Up to a point, more facilities are better, Lamkin acknowledged. But more doctors performing the same procedure, for example, means each does it less often. "The less a physician does of a procedure, the less good he is at it."

And competition in health care is very different than in other industries, where consumers have an abundance of information on quality and price on which to base choices, Lamkin said.

"A very large number of people simply can't use the information effectively to make good purchasing decisions." he said. "Pricing at a hospital is a bizarre thing. You've got to pay $5 for an aspirin tablet because $4.90 of it goes to pay for equipment down the hall."

Other experts say competition can drive down costs and improve quality, but only if health care providers do a good job disclosing prices, measuring quality and rewarding efficiency.
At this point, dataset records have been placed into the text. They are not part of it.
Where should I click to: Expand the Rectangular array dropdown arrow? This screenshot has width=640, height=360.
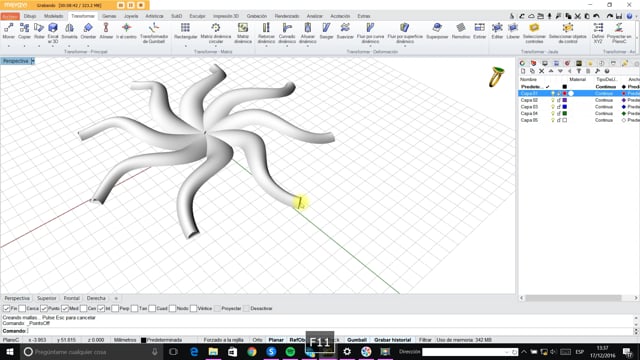(x=185, y=46)
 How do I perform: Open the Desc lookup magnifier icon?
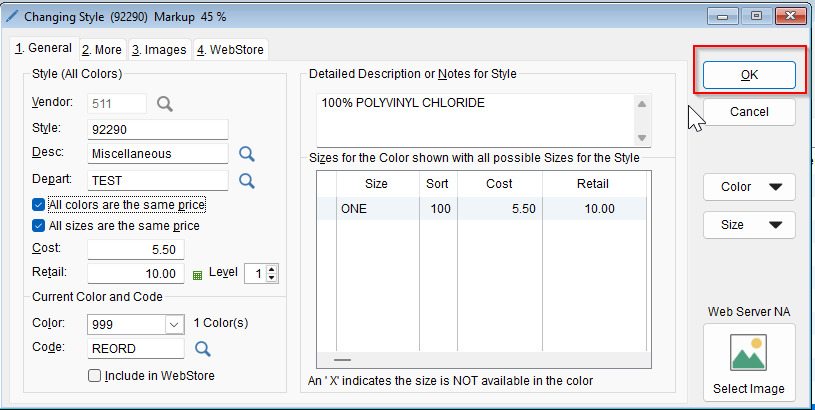246,154
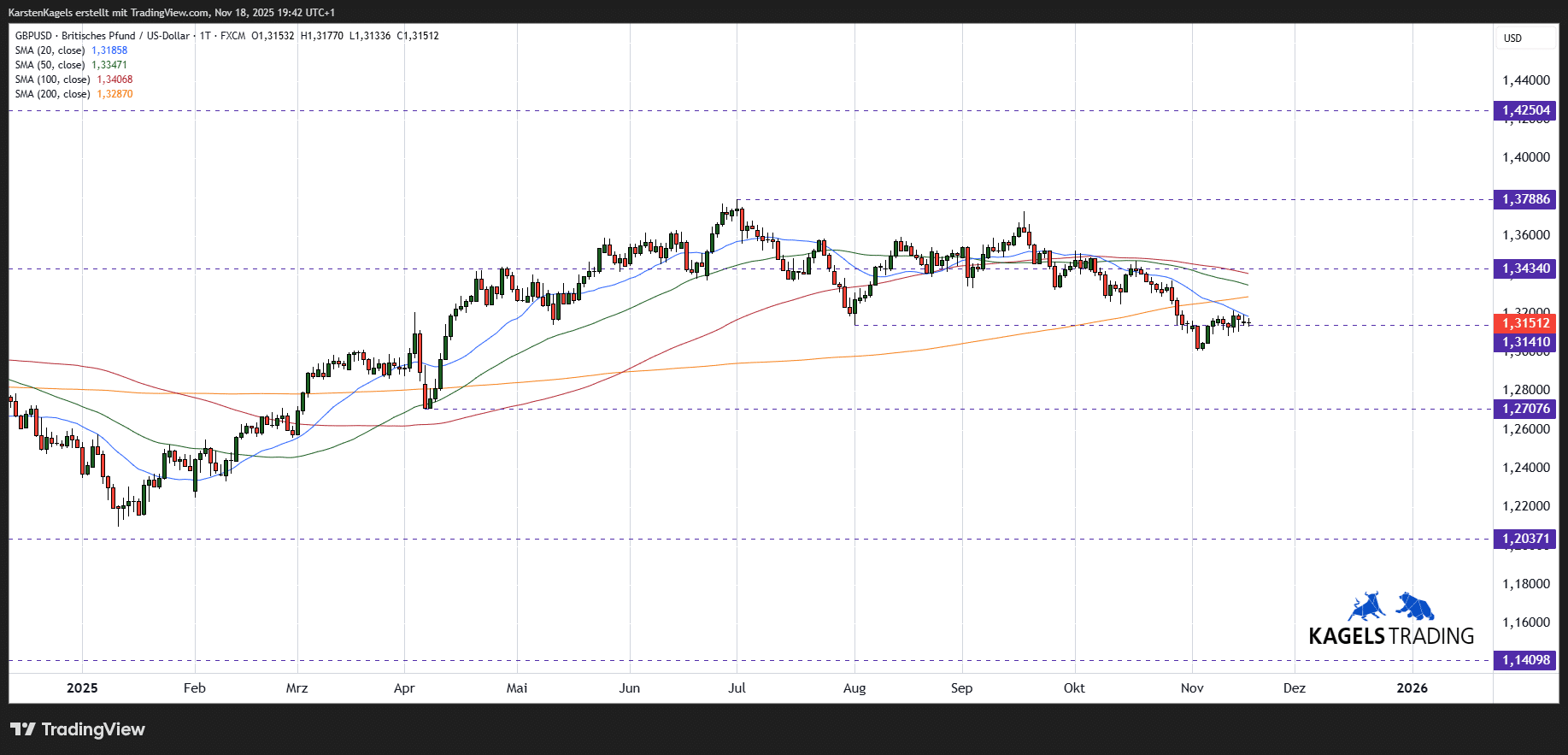Click the red 1,31512 current price label

coord(1525,323)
That's the take of Harvard University professors Michael Porter and Elizabeth Olmsted Teisberg, whose book "Redefining Health Care: Creating Value-Based Competition on Results" includes a decade-long study on competition in the health care industry.

The pair's thesis includes a host of caveats. For instance, they believe that, rather than trying to do everything, health care providers should specialize in what they do best.

Full-service hospitals

According to both camps in Tippecanoe County, each of the new hospitals will offer just about everything, which means they'll compete on nearly all services.
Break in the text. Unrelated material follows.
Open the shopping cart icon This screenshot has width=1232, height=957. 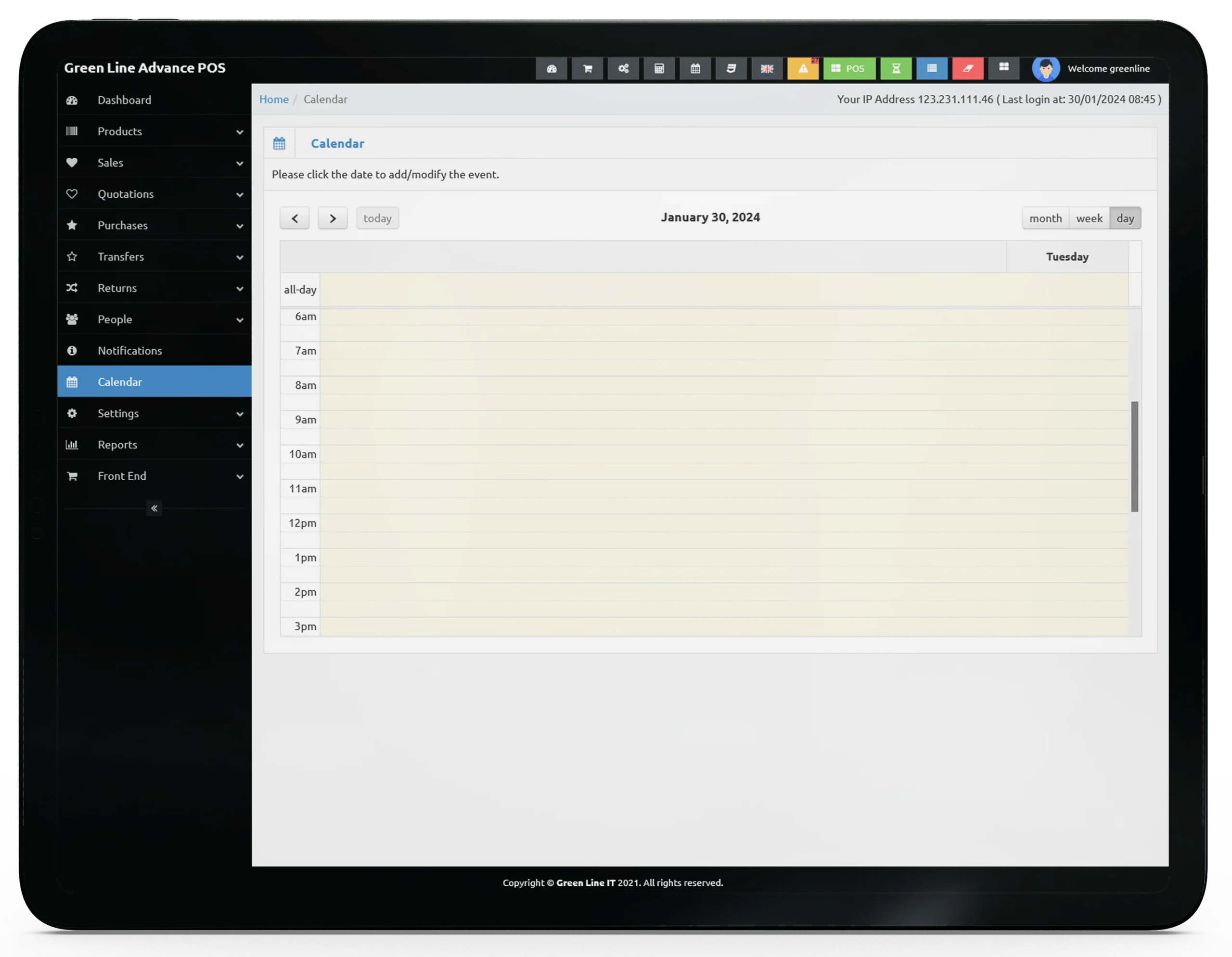click(x=587, y=68)
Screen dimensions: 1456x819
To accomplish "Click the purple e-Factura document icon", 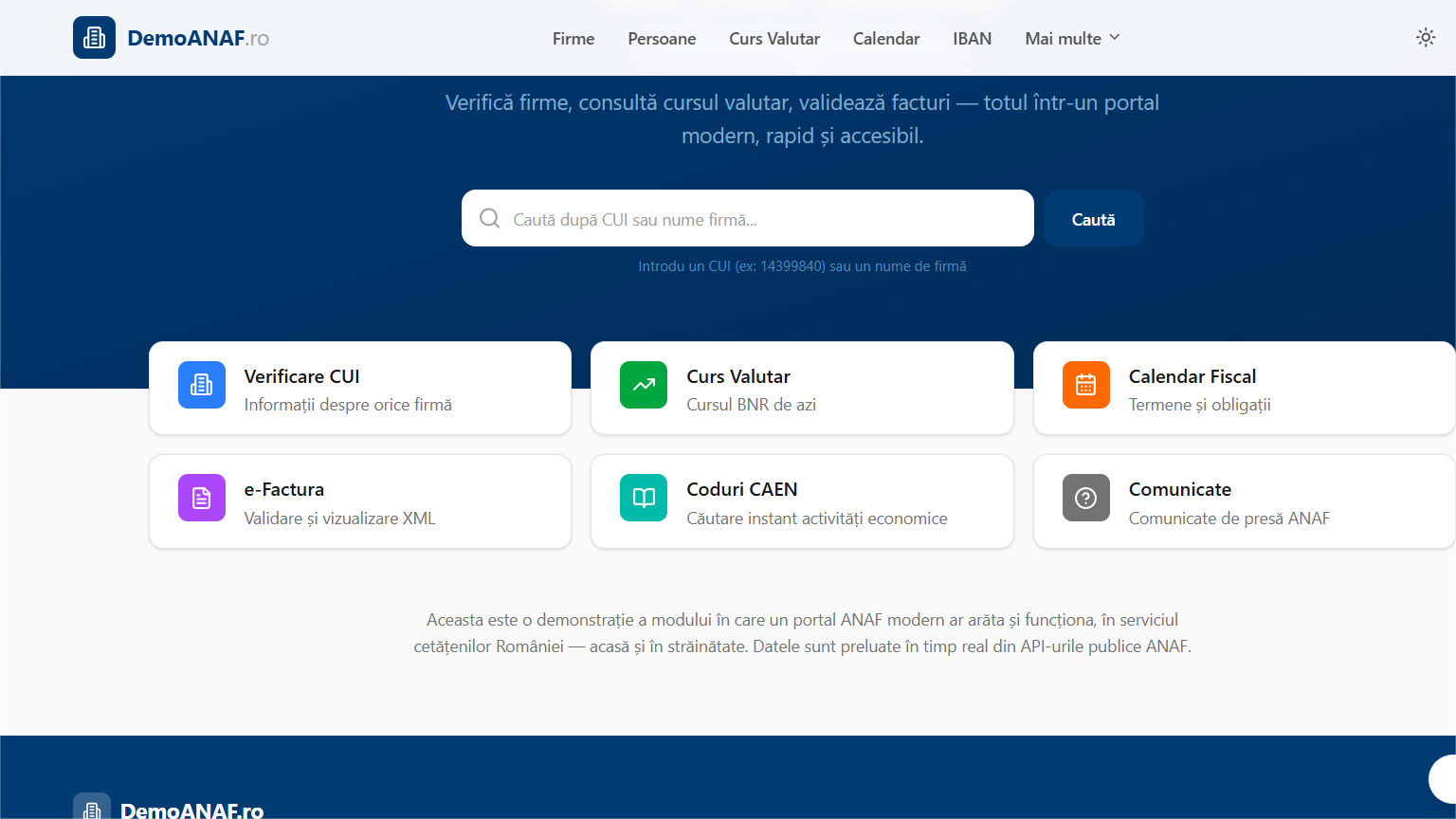I will [x=202, y=498].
"People talk about competition in health care, but when they see it, they won't like it," said Wilson, who projects his hospital group will shed 40 percent of its 2,700 employees and lose 40 percent of its business after the new Arnett/Clarian hospital opens. The new GLHS hospital will have 56 percent fewer beds than the 340 that Home and St. Elizabeth now have.
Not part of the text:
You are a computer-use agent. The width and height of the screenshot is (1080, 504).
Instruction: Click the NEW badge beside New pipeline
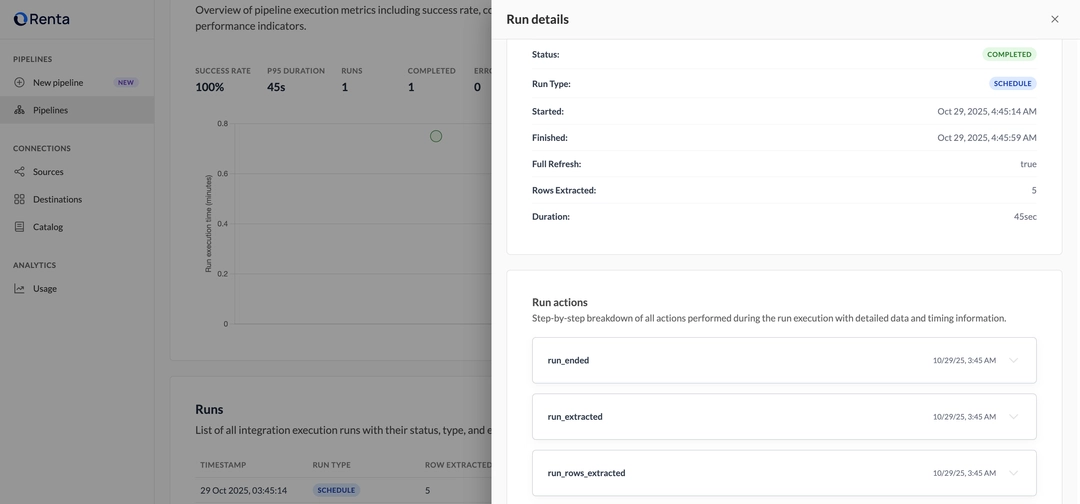(x=126, y=82)
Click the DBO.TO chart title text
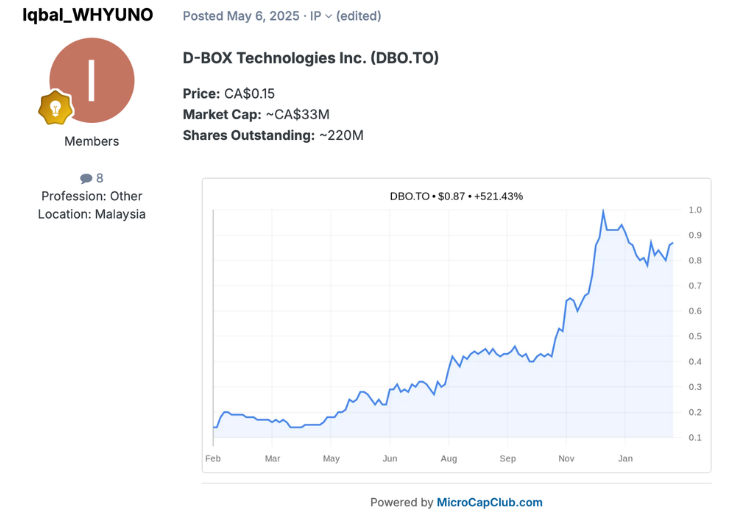The width and height of the screenshot is (729, 515). [x=456, y=196]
"I think under the guise of competition, what will happen is, it will blow up the merger that has worked in this community for years," Wilson said, referring to the combining of Home and St. Elizabeth under common ownership in 1999.

Tippecanoe County has 370 licensed physicians, according to the Indiana Professional Licensing Agency. About 140 of them are part of Arnett, all of whom had or still have hospital privileges at the two GLHS facilities.

Both sides expect doctors will keep those privileges, but stopped short of saying it definitively will work out that way.

"Doctors leave or change affiliation," Wilson said.

In fact, a complex feud between Arnett and GLHS has been brewing for years, starting with a solo attempt by Arnett in 2003 to build a new hospital.

That plan was scrapped after several Arnett doctors sued Arnett in July 2004, claiming the board did not consult them on its decision to build the facility. Those doctors left Arnett and formed their own group under GLHS' ownership.

Arnett countersued, saying their former doctors conspired with GLHS to foster negative publicity about Arnett's plans for the new hospital. The suit eventually was settled out of court, but bad blood lingered. Arnett a year later sued GLHS, claiming it was attempting to maintain a monopoly on health care in the area.

A judge later dismissed that claim. But by then, Arnett was in talks with Clarian on the hospital they would build together.

It's a good outcome for health care consumers, according to Dan Evans, Clarian's CEO.

"Competition is not an issue," he said. "Hospitals tend to think about themselves. We need to think about this from the patients' point of view, not the hospitals'. Quality of care will go up, not down."